- [EXERCISE REQUIREMENTS]: Scan the records for "green" and copy each line that contains it.

- [RECORDS]:
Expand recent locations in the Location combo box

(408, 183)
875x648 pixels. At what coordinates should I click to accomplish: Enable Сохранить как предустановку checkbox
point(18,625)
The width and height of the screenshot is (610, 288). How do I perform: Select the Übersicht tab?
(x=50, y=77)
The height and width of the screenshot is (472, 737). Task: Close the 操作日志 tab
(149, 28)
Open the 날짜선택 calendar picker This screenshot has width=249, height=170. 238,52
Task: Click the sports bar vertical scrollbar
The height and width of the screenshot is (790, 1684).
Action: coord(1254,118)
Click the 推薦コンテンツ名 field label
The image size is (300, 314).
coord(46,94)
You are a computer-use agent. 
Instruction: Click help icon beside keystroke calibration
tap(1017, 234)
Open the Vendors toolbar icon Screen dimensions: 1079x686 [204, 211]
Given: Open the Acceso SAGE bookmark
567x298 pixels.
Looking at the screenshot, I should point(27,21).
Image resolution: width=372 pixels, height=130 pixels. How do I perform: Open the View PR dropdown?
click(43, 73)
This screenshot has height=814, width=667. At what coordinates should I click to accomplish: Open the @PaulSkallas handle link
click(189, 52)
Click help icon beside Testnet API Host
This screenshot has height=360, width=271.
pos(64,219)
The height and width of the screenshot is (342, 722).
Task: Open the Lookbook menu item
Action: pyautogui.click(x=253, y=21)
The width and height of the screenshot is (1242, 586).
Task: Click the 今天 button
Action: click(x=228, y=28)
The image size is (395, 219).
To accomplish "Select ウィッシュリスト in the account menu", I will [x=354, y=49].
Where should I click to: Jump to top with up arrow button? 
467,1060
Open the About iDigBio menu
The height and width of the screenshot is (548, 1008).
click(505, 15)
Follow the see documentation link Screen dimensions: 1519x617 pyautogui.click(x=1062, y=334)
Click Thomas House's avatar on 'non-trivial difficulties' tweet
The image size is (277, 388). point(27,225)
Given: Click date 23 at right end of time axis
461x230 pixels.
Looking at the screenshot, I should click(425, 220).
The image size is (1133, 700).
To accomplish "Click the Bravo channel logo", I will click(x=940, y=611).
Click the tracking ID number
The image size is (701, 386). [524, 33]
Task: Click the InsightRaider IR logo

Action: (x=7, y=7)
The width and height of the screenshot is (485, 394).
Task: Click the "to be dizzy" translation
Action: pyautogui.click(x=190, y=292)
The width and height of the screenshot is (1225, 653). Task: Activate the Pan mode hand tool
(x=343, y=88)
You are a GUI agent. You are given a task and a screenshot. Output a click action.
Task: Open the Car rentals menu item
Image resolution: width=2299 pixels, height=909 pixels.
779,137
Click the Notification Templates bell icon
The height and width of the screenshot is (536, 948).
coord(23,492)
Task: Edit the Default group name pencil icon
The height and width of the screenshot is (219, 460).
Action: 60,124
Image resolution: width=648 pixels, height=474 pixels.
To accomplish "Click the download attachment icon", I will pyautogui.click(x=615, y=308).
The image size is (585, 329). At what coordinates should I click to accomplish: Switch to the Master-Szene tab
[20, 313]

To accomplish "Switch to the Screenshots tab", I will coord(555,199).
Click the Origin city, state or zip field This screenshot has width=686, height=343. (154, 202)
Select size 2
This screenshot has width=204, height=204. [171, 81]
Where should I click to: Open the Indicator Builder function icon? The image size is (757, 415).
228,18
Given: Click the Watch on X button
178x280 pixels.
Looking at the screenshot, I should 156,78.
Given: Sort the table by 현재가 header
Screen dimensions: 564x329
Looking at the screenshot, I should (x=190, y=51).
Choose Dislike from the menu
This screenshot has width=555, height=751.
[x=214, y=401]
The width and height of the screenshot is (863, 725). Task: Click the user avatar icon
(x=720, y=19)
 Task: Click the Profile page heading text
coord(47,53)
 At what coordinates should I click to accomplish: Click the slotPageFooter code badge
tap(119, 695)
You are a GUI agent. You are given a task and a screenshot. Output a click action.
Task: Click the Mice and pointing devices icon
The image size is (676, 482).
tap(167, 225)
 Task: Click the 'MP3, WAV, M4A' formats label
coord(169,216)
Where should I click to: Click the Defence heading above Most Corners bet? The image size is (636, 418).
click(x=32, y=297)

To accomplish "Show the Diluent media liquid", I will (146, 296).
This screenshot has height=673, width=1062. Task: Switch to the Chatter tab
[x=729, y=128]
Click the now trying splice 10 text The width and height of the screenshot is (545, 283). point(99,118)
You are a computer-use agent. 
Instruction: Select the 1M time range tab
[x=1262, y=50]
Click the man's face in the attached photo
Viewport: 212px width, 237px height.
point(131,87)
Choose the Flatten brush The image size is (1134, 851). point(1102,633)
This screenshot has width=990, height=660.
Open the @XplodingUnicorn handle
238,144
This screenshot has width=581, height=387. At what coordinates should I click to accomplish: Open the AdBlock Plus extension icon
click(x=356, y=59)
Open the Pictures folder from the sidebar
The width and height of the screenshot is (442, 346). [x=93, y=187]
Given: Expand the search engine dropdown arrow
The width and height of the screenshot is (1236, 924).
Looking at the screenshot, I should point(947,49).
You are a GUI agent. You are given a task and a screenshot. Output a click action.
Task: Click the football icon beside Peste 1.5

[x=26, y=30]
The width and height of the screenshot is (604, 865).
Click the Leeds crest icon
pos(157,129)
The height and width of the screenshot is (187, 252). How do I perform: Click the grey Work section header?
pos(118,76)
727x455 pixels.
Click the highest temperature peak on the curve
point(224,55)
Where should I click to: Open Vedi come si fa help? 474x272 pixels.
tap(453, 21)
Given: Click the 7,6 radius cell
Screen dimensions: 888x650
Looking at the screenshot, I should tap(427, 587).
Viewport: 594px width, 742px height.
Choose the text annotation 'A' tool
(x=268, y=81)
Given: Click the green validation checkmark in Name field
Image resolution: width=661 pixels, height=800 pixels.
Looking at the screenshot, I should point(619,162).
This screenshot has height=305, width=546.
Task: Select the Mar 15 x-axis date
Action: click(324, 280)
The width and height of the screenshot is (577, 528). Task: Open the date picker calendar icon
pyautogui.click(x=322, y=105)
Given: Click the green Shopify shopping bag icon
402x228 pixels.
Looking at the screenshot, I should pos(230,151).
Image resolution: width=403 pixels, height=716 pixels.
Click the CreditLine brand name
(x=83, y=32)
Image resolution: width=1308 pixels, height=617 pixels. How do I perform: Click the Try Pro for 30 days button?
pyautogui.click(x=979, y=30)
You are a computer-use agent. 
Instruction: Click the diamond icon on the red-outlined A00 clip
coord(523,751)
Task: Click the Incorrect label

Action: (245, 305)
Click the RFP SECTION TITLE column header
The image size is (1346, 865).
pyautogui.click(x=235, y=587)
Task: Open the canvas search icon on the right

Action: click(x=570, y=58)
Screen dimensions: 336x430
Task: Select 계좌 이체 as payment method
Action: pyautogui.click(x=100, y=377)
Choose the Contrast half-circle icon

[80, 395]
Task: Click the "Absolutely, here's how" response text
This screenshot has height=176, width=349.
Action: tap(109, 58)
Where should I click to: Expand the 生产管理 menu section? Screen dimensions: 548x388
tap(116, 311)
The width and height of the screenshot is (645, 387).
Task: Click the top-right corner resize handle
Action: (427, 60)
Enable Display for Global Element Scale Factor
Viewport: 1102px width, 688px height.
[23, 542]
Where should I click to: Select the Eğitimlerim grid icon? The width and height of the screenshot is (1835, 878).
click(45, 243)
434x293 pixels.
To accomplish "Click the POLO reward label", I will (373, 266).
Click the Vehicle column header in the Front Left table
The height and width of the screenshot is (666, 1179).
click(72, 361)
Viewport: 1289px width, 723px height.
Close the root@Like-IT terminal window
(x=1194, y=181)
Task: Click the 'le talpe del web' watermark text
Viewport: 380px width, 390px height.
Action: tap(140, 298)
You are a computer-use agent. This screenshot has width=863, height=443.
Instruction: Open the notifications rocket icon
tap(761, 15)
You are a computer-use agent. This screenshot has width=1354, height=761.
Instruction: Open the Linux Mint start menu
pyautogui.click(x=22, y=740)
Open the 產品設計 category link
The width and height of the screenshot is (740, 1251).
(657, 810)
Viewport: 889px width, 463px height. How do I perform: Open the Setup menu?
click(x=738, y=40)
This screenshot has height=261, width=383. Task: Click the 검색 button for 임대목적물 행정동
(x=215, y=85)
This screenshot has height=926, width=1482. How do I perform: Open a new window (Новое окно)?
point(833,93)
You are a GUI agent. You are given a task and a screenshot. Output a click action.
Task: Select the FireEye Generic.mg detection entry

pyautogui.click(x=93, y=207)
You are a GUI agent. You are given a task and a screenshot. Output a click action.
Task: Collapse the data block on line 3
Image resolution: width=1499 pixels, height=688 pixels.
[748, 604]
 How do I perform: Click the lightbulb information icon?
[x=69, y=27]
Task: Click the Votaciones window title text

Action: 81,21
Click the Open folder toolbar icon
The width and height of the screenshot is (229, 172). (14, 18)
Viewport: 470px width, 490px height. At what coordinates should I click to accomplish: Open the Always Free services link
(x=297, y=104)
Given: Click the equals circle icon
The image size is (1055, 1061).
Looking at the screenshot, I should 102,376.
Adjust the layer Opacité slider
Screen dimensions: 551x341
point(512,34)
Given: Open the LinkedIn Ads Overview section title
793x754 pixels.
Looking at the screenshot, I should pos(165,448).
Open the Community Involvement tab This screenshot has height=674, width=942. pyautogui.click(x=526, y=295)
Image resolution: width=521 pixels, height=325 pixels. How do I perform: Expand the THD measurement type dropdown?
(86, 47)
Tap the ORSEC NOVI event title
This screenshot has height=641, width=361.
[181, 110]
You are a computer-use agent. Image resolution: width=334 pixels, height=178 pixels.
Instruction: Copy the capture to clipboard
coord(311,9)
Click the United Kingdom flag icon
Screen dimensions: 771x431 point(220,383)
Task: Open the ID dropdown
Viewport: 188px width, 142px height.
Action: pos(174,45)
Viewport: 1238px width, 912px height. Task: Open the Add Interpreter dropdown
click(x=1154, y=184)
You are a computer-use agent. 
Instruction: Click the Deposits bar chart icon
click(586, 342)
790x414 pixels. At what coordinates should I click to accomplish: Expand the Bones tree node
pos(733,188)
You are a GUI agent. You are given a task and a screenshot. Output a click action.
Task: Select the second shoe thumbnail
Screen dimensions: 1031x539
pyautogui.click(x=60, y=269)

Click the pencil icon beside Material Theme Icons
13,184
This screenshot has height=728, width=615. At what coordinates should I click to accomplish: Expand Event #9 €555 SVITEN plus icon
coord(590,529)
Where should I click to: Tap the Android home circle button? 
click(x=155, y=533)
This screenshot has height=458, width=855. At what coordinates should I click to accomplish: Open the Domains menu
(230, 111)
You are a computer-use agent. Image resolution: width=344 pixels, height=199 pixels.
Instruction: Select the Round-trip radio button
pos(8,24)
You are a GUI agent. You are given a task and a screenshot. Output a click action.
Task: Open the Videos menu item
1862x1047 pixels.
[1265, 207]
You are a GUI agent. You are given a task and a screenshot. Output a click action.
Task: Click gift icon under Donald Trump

- [WRITTEN RESPONSE]:
Given: Click the green validation checkmark in Name field
Given: Click the green Shopify shopping bag icon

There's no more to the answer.